=== Текст страницы ===

В конторе погромщикам дали отпор, а Лев сошелся в драке с воровским паханом Кальченко, из которого, по словам свидетеля этого сражения, можно было бы «слепить по меньшей мере, двух Гумилевых». К тому же пахан был вооружен топором. Но страшен был в гневе и Гумилев: «…Лев Николаевич в атаке. Он подпрыгивает. Глаза его побелели. Губы искривлены от ярости. Рот ощерился зубами. Обе руки подняты кверху, и согнутые пальцы с порядочными ногтями нацелены в лицо, а может быть, и в глаза Кальченко…»

К счастью для будущего отечественной науки, их успели разнять.

Не зря товарищи полушутя спрашивали его: «Не из воровской ли малины вы сюда прибыли, Лев Николаевич?», а он отвечал: «… кличка "фраер" ко мне никак не подходит… я на три четверти блатной!»

Кое-какие лагерные черты Гумилев сохранял и после освобождения. Эмма Герштейн вспоминает интересную реплику Ахматовой. Когда Лина Самойловна, вдова литературоведа Рудакова, начала торговать автографами Николая Гумилева, Анна Андреевна сказала «мечтательно и угрожающе»: «Я нашлю на нее Леву, он с ней поговорит по-своему. <…> Он сделает из нее "свиное отбивное!"»

=== Строки ===

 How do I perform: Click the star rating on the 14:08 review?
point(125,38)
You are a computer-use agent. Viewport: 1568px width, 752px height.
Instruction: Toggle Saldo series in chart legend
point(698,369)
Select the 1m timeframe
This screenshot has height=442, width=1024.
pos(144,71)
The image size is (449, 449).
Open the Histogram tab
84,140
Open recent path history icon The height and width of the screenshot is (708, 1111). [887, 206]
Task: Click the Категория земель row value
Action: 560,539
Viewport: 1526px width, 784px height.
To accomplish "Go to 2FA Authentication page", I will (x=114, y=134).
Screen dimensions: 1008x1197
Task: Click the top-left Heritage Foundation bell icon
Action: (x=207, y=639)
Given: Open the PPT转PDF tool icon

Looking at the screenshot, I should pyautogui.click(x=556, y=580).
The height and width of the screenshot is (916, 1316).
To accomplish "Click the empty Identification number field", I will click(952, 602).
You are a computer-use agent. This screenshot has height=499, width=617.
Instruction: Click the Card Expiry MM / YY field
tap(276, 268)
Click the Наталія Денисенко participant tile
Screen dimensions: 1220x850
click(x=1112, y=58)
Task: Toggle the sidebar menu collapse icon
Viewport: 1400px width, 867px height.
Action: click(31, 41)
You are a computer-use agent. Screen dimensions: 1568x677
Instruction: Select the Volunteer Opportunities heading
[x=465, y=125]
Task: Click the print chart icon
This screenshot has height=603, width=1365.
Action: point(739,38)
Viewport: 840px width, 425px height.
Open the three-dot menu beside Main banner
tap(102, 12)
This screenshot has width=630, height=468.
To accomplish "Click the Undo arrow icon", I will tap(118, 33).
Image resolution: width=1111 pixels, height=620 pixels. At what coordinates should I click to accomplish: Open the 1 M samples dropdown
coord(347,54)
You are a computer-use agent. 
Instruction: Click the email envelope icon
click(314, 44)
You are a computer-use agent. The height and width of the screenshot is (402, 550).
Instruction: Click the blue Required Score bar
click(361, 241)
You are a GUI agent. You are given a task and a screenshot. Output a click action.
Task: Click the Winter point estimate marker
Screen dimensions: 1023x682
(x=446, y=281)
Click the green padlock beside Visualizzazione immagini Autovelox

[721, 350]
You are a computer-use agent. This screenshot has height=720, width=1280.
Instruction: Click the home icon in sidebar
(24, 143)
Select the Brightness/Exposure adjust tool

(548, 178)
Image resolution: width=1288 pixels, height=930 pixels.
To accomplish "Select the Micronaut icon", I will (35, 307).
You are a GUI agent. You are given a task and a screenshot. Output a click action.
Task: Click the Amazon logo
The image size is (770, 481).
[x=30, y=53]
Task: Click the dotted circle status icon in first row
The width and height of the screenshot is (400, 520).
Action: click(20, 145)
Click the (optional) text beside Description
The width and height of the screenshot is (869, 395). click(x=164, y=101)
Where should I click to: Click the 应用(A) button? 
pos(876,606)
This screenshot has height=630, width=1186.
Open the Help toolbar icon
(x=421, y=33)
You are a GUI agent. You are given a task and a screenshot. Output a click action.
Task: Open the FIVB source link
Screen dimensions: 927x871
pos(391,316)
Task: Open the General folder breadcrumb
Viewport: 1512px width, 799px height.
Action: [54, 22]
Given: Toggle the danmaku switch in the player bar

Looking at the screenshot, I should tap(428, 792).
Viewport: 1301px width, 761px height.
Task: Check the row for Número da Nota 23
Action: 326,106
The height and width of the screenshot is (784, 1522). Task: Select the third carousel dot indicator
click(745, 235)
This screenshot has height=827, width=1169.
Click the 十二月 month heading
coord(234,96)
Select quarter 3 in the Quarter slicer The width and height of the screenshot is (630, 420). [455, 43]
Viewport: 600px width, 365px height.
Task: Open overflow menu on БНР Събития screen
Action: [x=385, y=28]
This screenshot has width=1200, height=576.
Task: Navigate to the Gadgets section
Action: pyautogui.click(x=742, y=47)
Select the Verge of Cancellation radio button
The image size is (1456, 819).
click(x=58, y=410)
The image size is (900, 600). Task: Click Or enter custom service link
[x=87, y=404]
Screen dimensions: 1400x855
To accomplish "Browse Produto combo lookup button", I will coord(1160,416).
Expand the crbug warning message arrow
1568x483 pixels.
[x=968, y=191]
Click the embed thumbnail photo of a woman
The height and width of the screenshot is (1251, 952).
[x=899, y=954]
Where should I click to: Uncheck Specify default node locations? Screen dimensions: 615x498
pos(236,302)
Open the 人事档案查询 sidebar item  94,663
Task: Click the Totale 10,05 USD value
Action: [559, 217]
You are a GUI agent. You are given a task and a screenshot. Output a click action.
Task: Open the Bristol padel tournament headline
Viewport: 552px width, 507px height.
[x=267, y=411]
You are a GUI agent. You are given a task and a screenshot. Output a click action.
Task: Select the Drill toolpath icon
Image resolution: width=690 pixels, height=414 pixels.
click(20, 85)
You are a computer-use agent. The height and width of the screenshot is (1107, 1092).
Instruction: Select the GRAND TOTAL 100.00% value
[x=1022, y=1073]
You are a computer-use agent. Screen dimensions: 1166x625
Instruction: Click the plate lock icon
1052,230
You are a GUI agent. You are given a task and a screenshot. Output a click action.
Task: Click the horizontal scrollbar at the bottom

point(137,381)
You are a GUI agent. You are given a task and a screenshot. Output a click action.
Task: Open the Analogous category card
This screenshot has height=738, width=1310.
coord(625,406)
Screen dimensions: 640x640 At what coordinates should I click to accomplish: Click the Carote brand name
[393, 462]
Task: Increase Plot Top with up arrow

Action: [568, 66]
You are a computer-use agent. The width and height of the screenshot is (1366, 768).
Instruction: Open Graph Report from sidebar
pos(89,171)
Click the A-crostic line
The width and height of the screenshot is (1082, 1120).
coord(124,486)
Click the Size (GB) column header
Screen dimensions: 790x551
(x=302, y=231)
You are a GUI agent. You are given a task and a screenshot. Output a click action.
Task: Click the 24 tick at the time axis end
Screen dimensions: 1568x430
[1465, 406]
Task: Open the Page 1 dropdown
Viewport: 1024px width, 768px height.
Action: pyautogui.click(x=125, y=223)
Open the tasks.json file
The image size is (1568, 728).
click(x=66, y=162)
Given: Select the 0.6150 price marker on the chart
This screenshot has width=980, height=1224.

===

*Что нужно сделать*:
a - Перечислите, пожалуйста, все приметы Льва Николаевича в атаке, которые приводит цитата свидетеля в тексте о Гумилеве.
b - Продолжите текст о Гумилеве с того места, где он заканчивается.

*Ответы по заданиям*:
a -
- Он подпрыгивает.
- Глаза его побелели.
- Губы искривлены от ярости.
- Рот ощерился зубами.
- Обе руки подняты кверху.
- Согнутые пальцы с порядочными ногтями нацелены в лицо, а может быть, и в глаза Кальченко.

b -
ПОЧТОВЫЙ РОМАН

Не получив ответа от Птицы, Гумилев попытался хоть что-то о ней узнать. «Как вела себя Птица?» – спрашивает он Анну Ахматову. «…Жива ли она и просто забыла о моем существовании, или, может быть, умерла или замуж вышла», — пишет он в другом письме.

Ко всем его несчастьям присоединились неизвестность и невозможность выяснить, что же происходит в Ленинграде. Осталось поверить в худшее: Птица его забыла.

Ну, а Мумма? Что же, Мумма — Женщина. Непостоянство Имя ей. <…> Разлученная судьбою С благородным Атта Троллем, Не скончалась Мумма с горя И в уныние не впала. Нет, жила она, как прежде, Так же весело плясала… Генрих Гейне. Атта Тролль. Перевод Н.Гумилева

Между тем у Натальи Варбанец повода для веселья не было. 16 ноября 1949 года арестовали Льва Гордона. Чуть раньше – сотрудника отдела рукописей историка и источниковеда Даниила Натановича Альшица. Никто не чувствовал себя в безопасности. О том, что происходило в библиотеке, в Ленинграде, в стране говорили шепотом, не доверяли телефону, часто обменивались условными знаками.

Из воспоминаний М.Л.Козыревой: «Птица пришла с работы, погасила свет, подошла к окну и закурила. Я смотрела на нее, не понимая. Она отошла от окна, опять зажгла свет и сказала:

— Это для Владимира Сергеевича. Знак, что у нас дома все в порядке».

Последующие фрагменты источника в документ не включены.